Falso Mito 11: Se la TTF fosse implementata, i politici destinerebbero le risorse per l’aiuto pubblico allo sviluppo né per contrastare i cambiamenti climatici.

Nell’attuale situazione economica assicurare che le risorse della TTF siano in parte destinate per impegni internazionali oltre che per priorità politiche interne è sicuramente una sfida. Comunque è importante evidenziare che grazie al lavoro della società civile, questa è un’opzione politica seriamente presa in considerazione. I sondaggi realizzati nel 2011 (YouGov e Eurobarometro) hanno dimostrato che la maggioranza degli Europei sono a favore di una tassa delle transazioni finanziarie e che c’è un sentire comune che il settore finanziario debba riparare ai danni causati dalla crisi economica. Per l’Italia i sondaggi riportano una percentuale a favore della TTF del 61%.

Le conseguenze della crisi finanziaria sono state molto serie in Europa ma anche peggiori nei paesi in via di sviluppo. La crisi ha provocato un buco di 65 miliardi di dollari nei budget dei paesi poveri e la Banca Mondiale  stima che globalmente 64 milioni di persone sono ora costrette a vivere con meno di 1,25 $ al giorno. L’aiuto pubblico allo sviluppo ha registrato la più importante regressione degli ultimi 15 anni, le rimesse dei migranti si sono drasticamente ridotte, e i cambiamenti climatici stanno spingendo milioni di persone a rischio di fame e di restare senza casa. L’anno scorso il Fondo Globale per la lotta all’HIV/AIDS, la tubercolosi e la malaria, ha visto la sospensione dei propri fondi con conseguenze potenzialmente devastanti per le persone che per sopravvivere hanno bisogno di ricevere i trattamenti.

La TTF aiuterebbe a ridistribuire le risorse da coloro che hanno causato la crisi finanziaria a coloro che non hanno alcuna responsabilità diretta e che invece ne stanno soffrendo gli effetti in misura maggiore.

Le campagne internazionali chiedono quindi ai Governi di destinare una giusta percentuale del gettito della TTF per obiettivi internazionali volti a sostenere la lotta alla povertà nel mondo, lo sviluppo e le misure di contrasto ai cambiamenti climatici.

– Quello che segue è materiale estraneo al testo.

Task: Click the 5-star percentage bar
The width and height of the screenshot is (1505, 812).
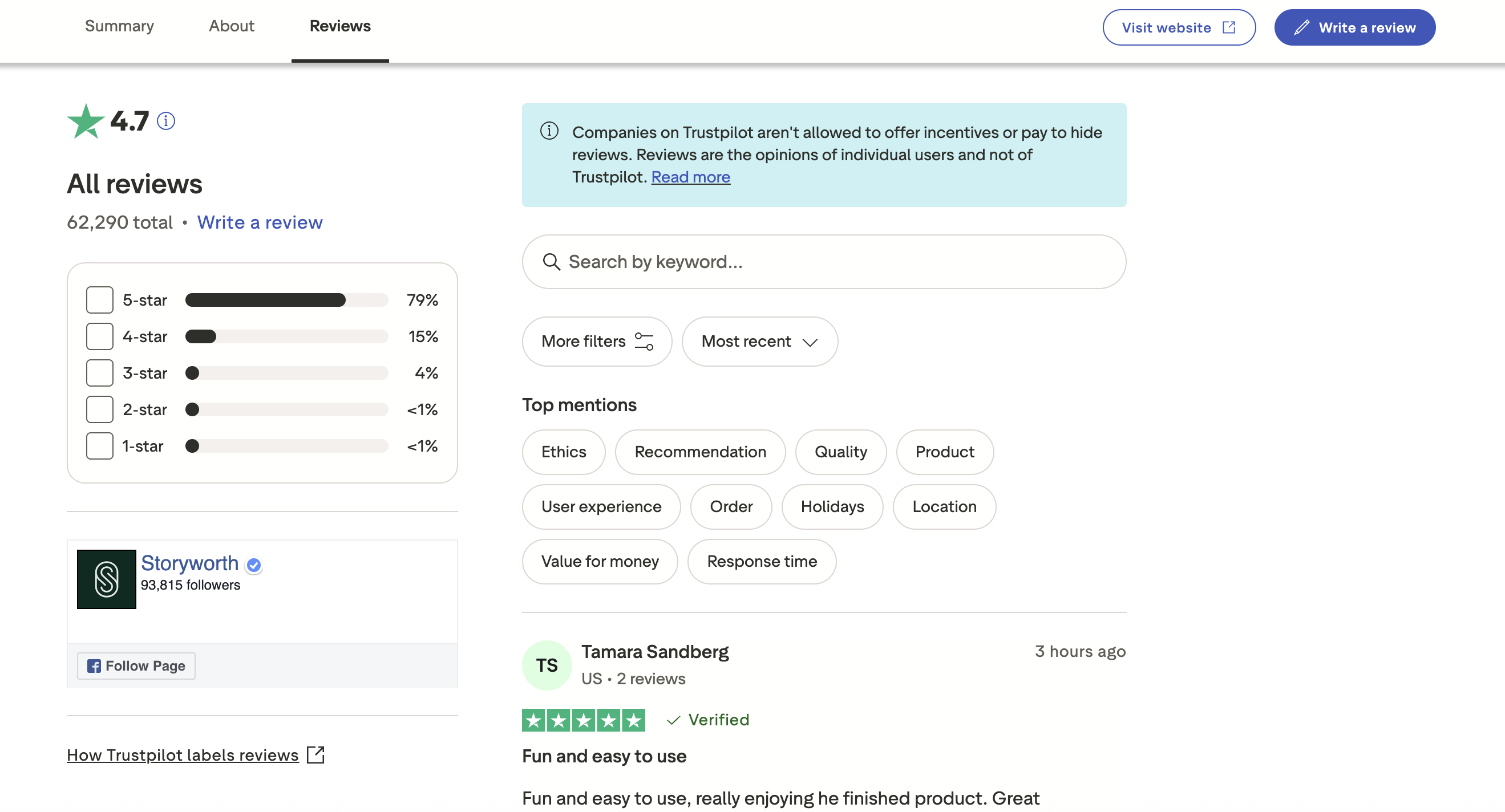Action: [x=286, y=300]
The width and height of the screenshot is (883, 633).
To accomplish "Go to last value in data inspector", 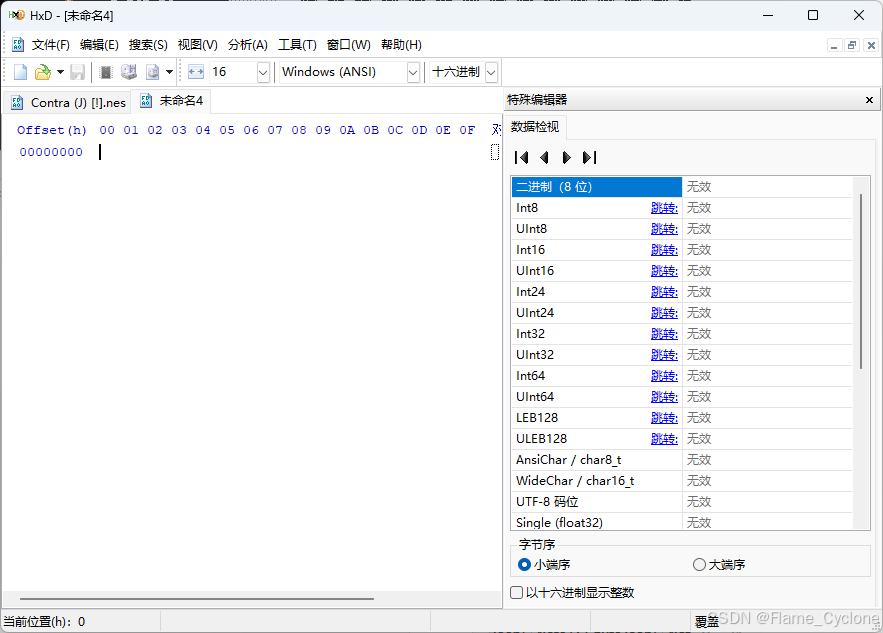I will (x=589, y=157).
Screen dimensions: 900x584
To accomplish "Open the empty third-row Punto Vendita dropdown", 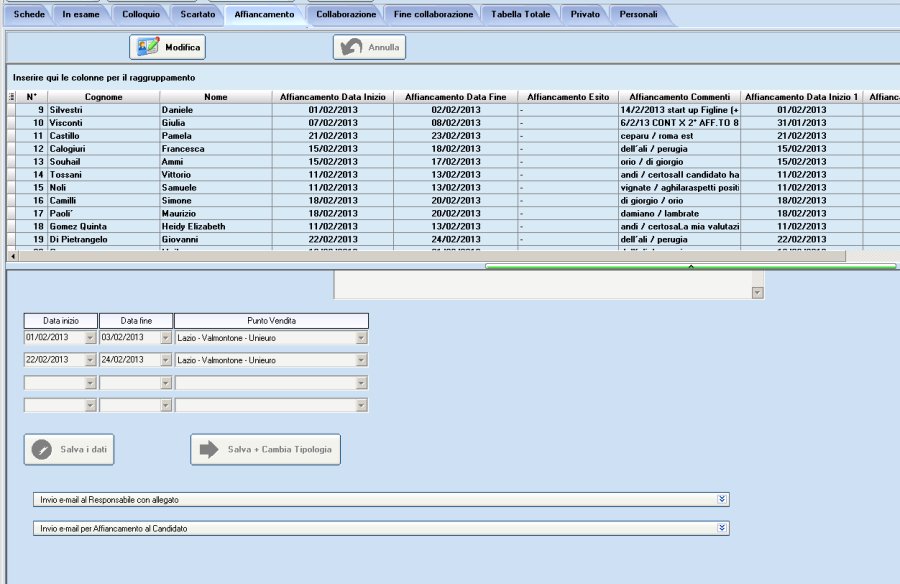I will point(361,382).
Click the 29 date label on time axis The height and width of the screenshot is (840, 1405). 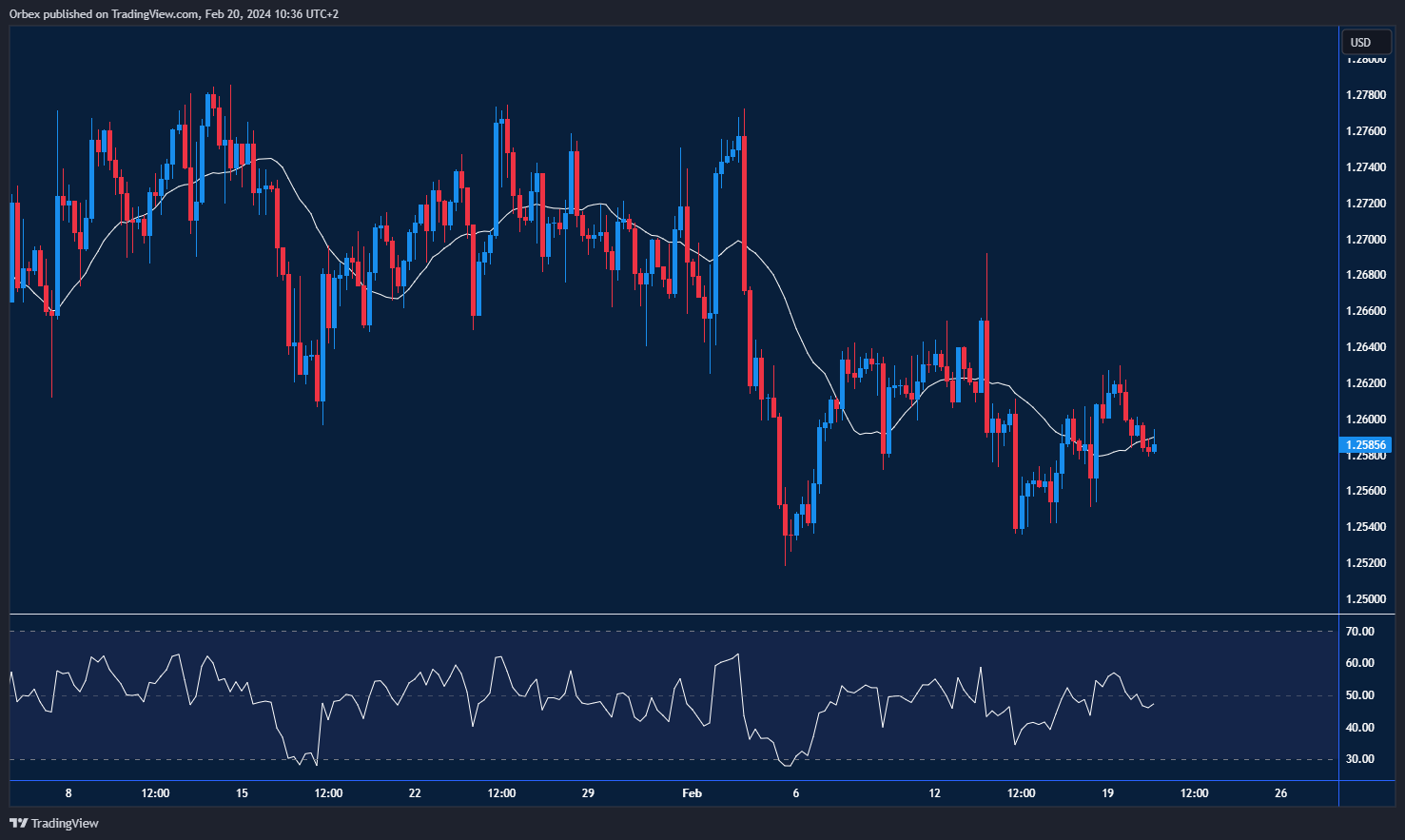pos(588,793)
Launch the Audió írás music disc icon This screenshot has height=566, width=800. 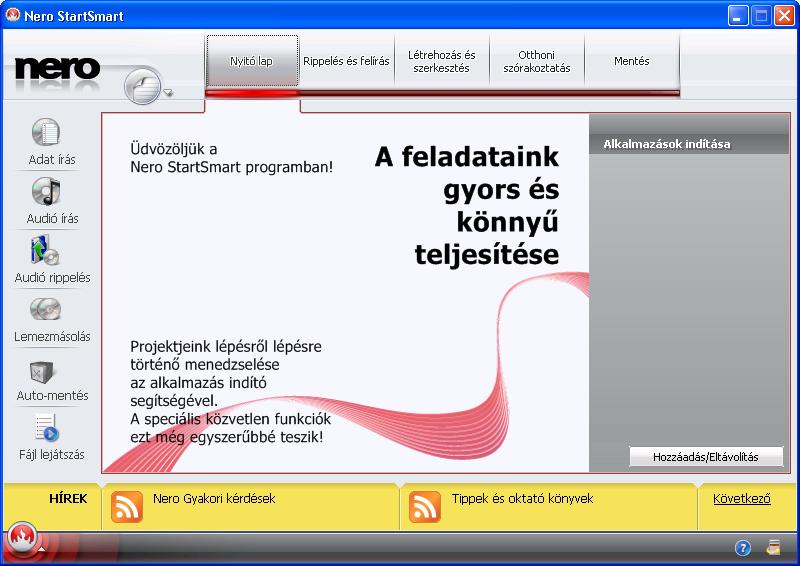(x=46, y=191)
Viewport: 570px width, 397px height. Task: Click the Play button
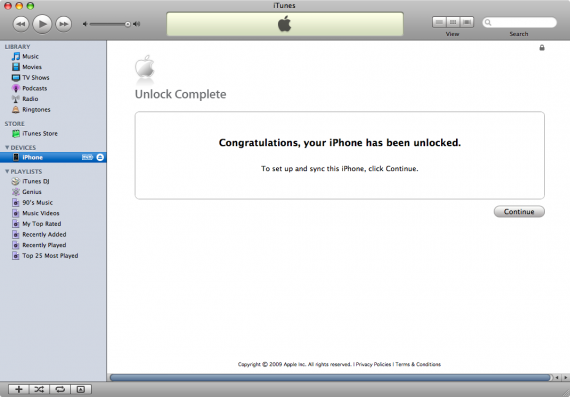click(x=42, y=24)
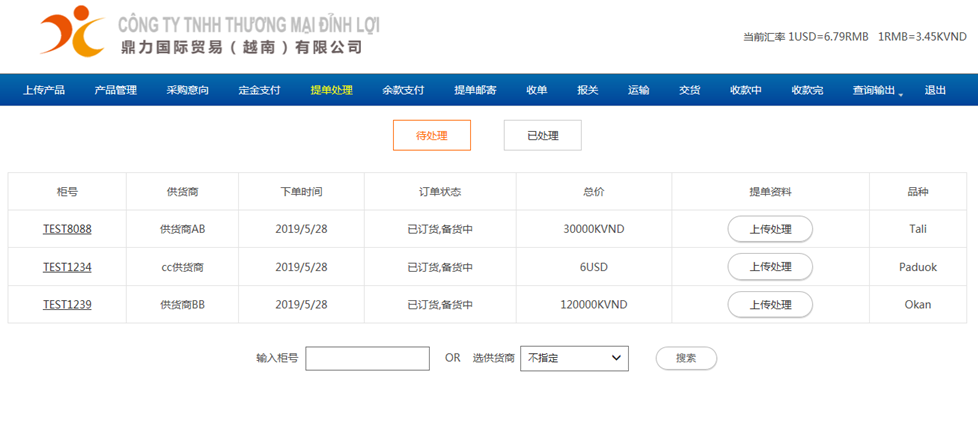Open the 余款支付 menu item
Image resolution: width=978 pixels, height=425 pixels.
coord(403,90)
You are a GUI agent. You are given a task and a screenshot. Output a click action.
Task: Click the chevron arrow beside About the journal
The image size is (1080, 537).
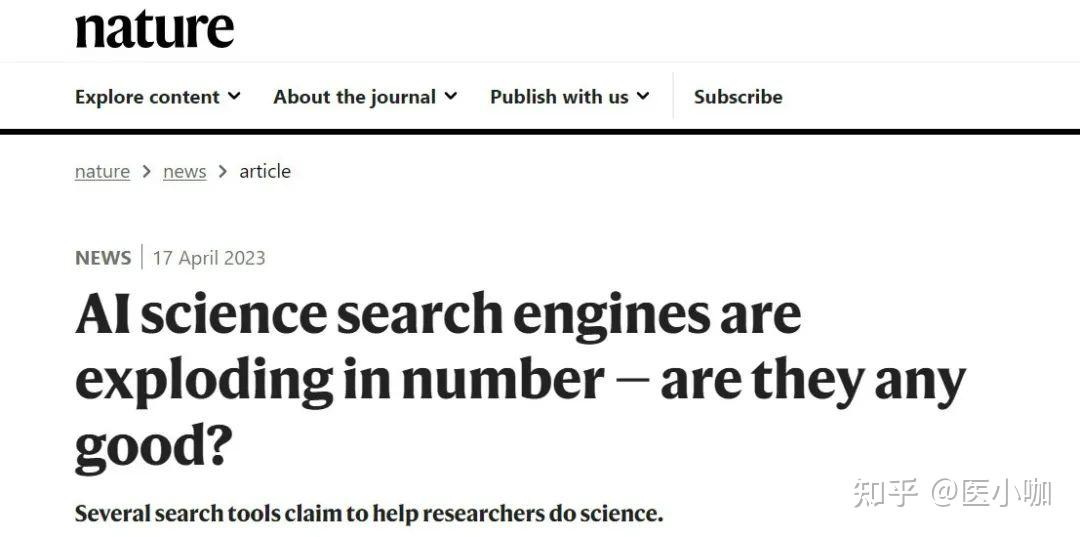click(451, 96)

La TTF in un video... virale

Nach Inkrafttreten des neuen Gesetzes wird Sachsen-Anhalt das einzige Bundesland sein, das virtuelle Automatenspiele zulässt. Die Bundesländer haben sich zwar dafür entschieden, die Spielbanken in ihren eigenen Gesetzen zu regeln, aber sie haben auch ein Landesmonopol. Darüber hinaus werden die neuen Vorschriften es Online-Glücksspielbetreibern ermöglichen, Sportwetten und virtuelle Spielautomaten anzubieten. Dennoch wird erwartet, dass die Regierung das Glücksspiel in Deutschland weiterhin monopolisieren wird. Im Jahr 2022 plant die Aufsichtsbehörde in Sachsen-Anhalt, eine Whitelist der zugelassenen Spiele auf ihrer Website zu veröffentlichen. Das Verfahren ist noch nicht abgeschlossen, und es kann sein, dass die Betreiber mehr als ein Spiel einreichen müssen, bis alle Spiele hinzugefügt sind. Die neuen Vorschriften sollen jedoch dazu beitragen, das Aufkommen unregulierter Online-Casinos in Deutschland zu verhindern. Es wird erwartet, dass diese neuen Vorschriften zum Schutz der Spieler und der Branche insgesamt beitragen werden. Außerdem können Sie sich hier mit den Bedingungen für einen Online Casino Bonus mit 10 Euro Einzahlung. Der Betreiber eines Casinos ist für die Einhaltung aller einschlägigen glücksspielrechtlichen Vorschriften verantwortlich. Diese Haftung erstreckt sich je nach den Umständen auch auf Werbepartner und PSPs. In einigen Fällen kann der nicht genehmigte Betrieb auf der Grundlage eines Staatsvertrags untersagt werden. Die Werbung für nicht zugelassene Spiele kann mit einer Geldstrafe von 10.000 bis 50.000 EUR geahndet werden. Die Strafen für Verstöße variieren je nach den Verwaltungsvollstreckungsgesetzen des jeweiligen Bundeslandes. In einigen Fällen können die Strafen sogar bis zu 500.000 EUR betragen.